There’s a long silence.

‘How did you and Grandma meet?’ I ask suddenly, wondering what possessed her to marry this man after the death of her husband.

‘Met her in the butcher’s shop. She bought her meat from me.’

That was it.

‘Must have been true love to marry a woman with four children,’ I say, trying to bring positivity to it.

‘Those four runts?’ he asks. ‘She’s bloody lucky I married her at all.’

I take in the surroundings. It’s simple and clean, he is keeping it well.

‘Laura will be here soon,’ he says, following my gaze. ‘Tommy’s daughter.’

‘Oh, right. Of course.’ I try to think of the last time I met my cousin.

‘She comes on Fridays, Christina on Mondays, the lads every day in between, checking up on me to make sure I haven’t keeled over and have maggots coming out of my eyes. That’s why they moved me over here: Laura lives across the way, they can keep a better eye on me that way, stop me getting up to mischief,’ he chuckles. ‘“Are ye all right, Grandda? Are ye still alive, Grandda?” Ah, they’re a good lot, the Doyles. Tommy and Bobby’s kids. Bobby’s not with the ma any more, you hear that?’

I shake my head.

‘Sad to hear that, I liked her. But Bobby can’t get enough of the women, never could, and Joe can’t stand them. He’s a queer, you know that?’

‘He’s gay, yes, I know.’

‘I blame his ma for that, always suffocating him – don’t go here, don’t go there – while the rest of them went out and about and raised themselves.’
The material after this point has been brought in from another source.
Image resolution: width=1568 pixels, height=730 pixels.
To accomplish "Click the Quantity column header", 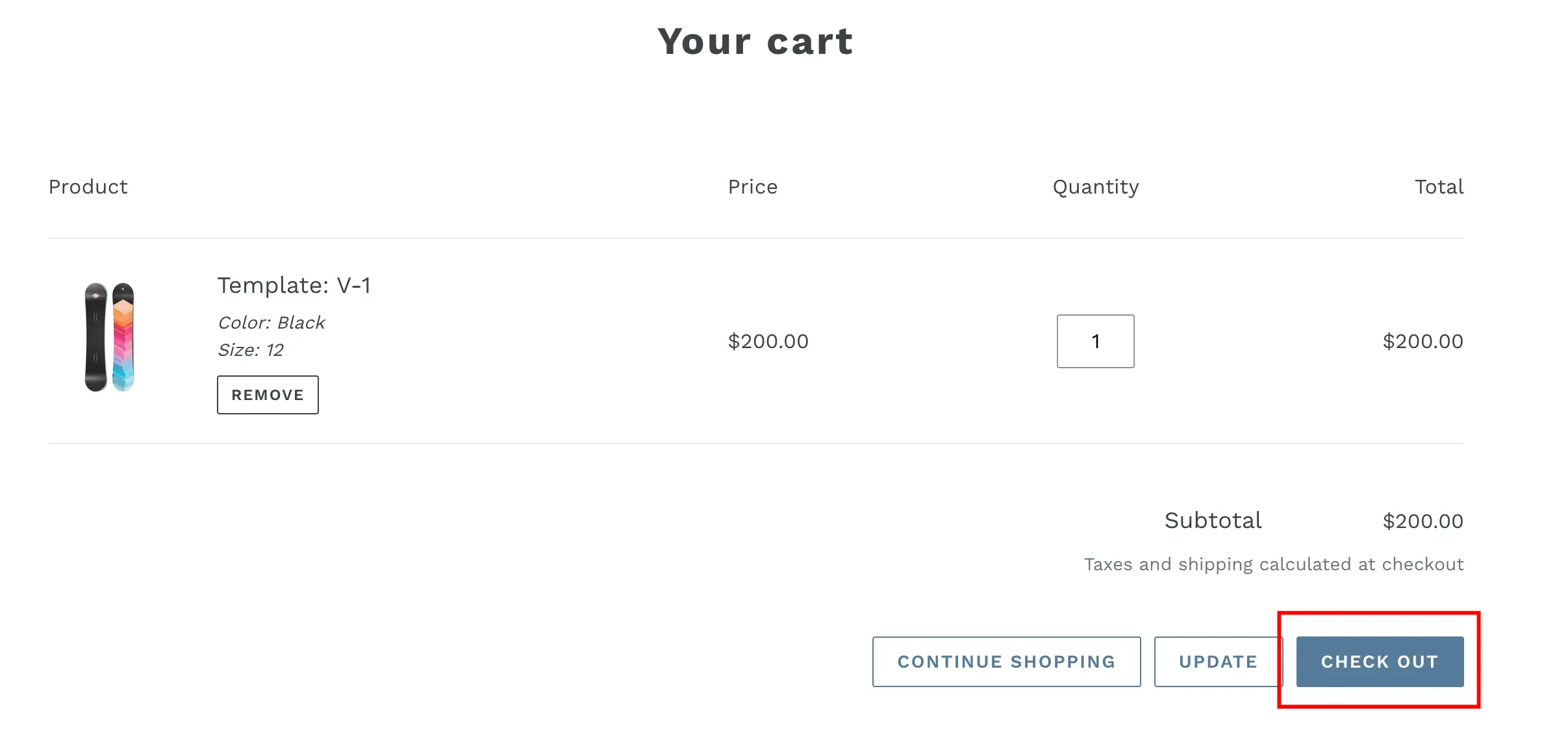I will click(1096, 187).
‘I’d say he was gay no matter how she was with him,’ I say, having had enough of him now.

He laughs, ‘That’s what he says, but what do I know?’

Silence then. Uncomfortable. We’ve both reached the end of our chat.

‘How’s your da?’

‘He’s okay.’

‘Still doesn’t remember much?’

‘Not everything.’

‘No harm,’ he says, almost sadly to himself. ‘They wish he’d remember them though. Talk about it all the time.’

‘Who?’

‘The Boggs boys. The Doyle boys.’

‘Of course Dad remembers them.’

‘Not the recent years.’

‘Well I suppose they weren’t close in recent years,’ I say.
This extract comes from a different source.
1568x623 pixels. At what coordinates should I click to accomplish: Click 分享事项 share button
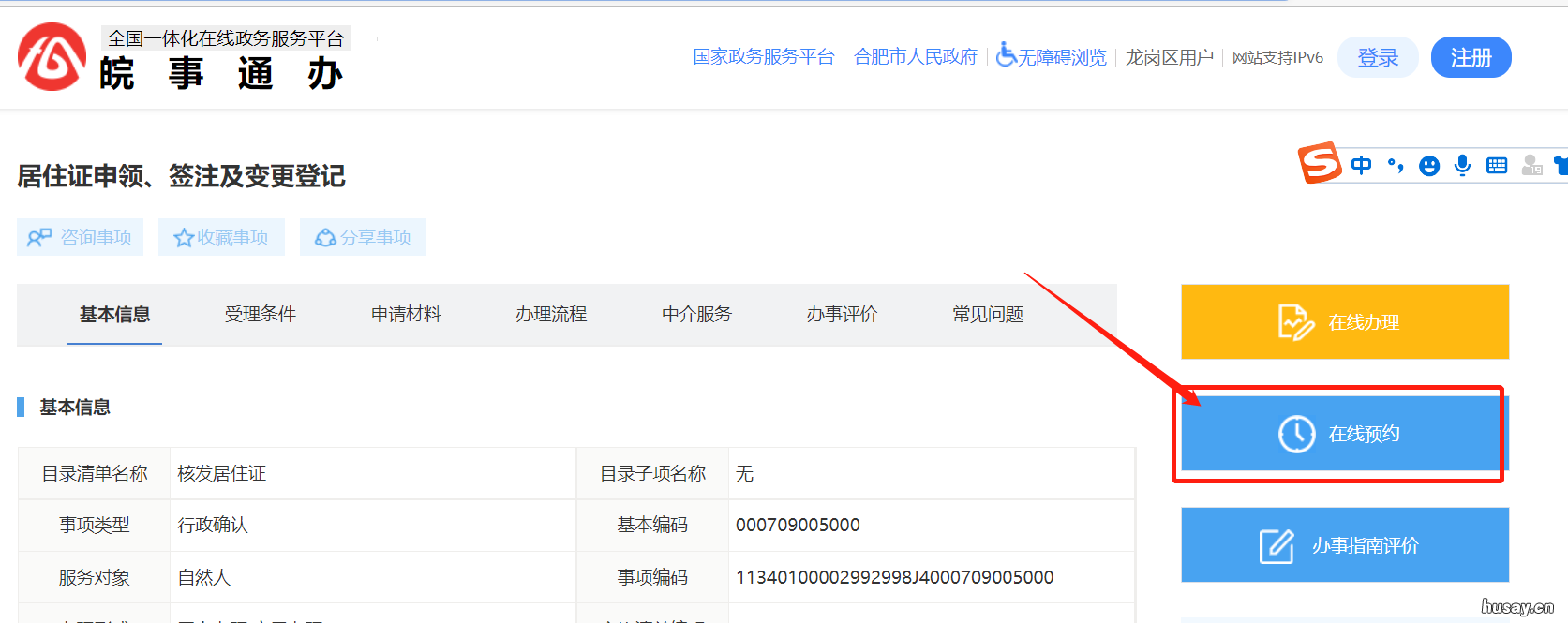(x=363, y=238)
‘But they were,’ he says, riled up like I’ve accused him of lying. ‘These past few years they’d started meeting up again. They played marbles, would you believe. Them and his new woman. They all liked her. No offence to your ma, but they said this one was good for him. Kept them all together. He doesn’t remember any of that?’ He looks at me like he doesn’t believe my dad’s memory loss.

I shake my head, completely taken aback.

‘Do you know her name?’

‘Whose?’

‘His… girlfriend. This woman.’

‘Ah now,’ he waves his hand dismissively. ‘Never met her. But the boys know. They can tell you.’

With a weak, ‘Tell your ma I was asking for her,’ he closes the door and I just manage to avoid my cousin Laura, who’s carrying a vacuum cleaner and a bucket and mop across from an opposite flat on the other side of the courtyard. I sit into my car feeling stunned by what I’ve learned.

I search through my phone for my Uncle Angus’s number. He is my godfather, the one I have most contact with, which is limited to text messages on birthdays on the years that we remember.

I dial his number and hold it to my ear, my heart pounding. Hello Uncle Angus, Sabrina here, you haven’t heard from me in almost a year but I’ve just learned that you and Dad were pals again before his stroke and I’ve also just learned that you knew his girlfriend. Could you please tell me, who is she? Because I don’t know. I seem to be the only one, apart from Dad, who doesn’t know.

No answer. I hang up the phone, feeling angry and stupid once again. As the anger surges through me I turn the key in the ignition and pull out. As I drive towards the hospital I hear Mattie’s words in my head, calling Hamish a leech.

At the time I felt Mattie was overly harsh. I could understand Dad feeling special and honoured by the fact Hamish hadn’t forgotten him when he’d moved away. Dad obviously looked up to Hamish his whole life, thought the world of him, it was an honour for his brother to have taken his name. But as the anger seeps through me, I feel Mattie’s words now.

Whether he planned to or not, Hamish did suck some of the life from Dad, and in doing so not only stole a part of Dad from me, but worse, Hamish stole a part of Dad from himself.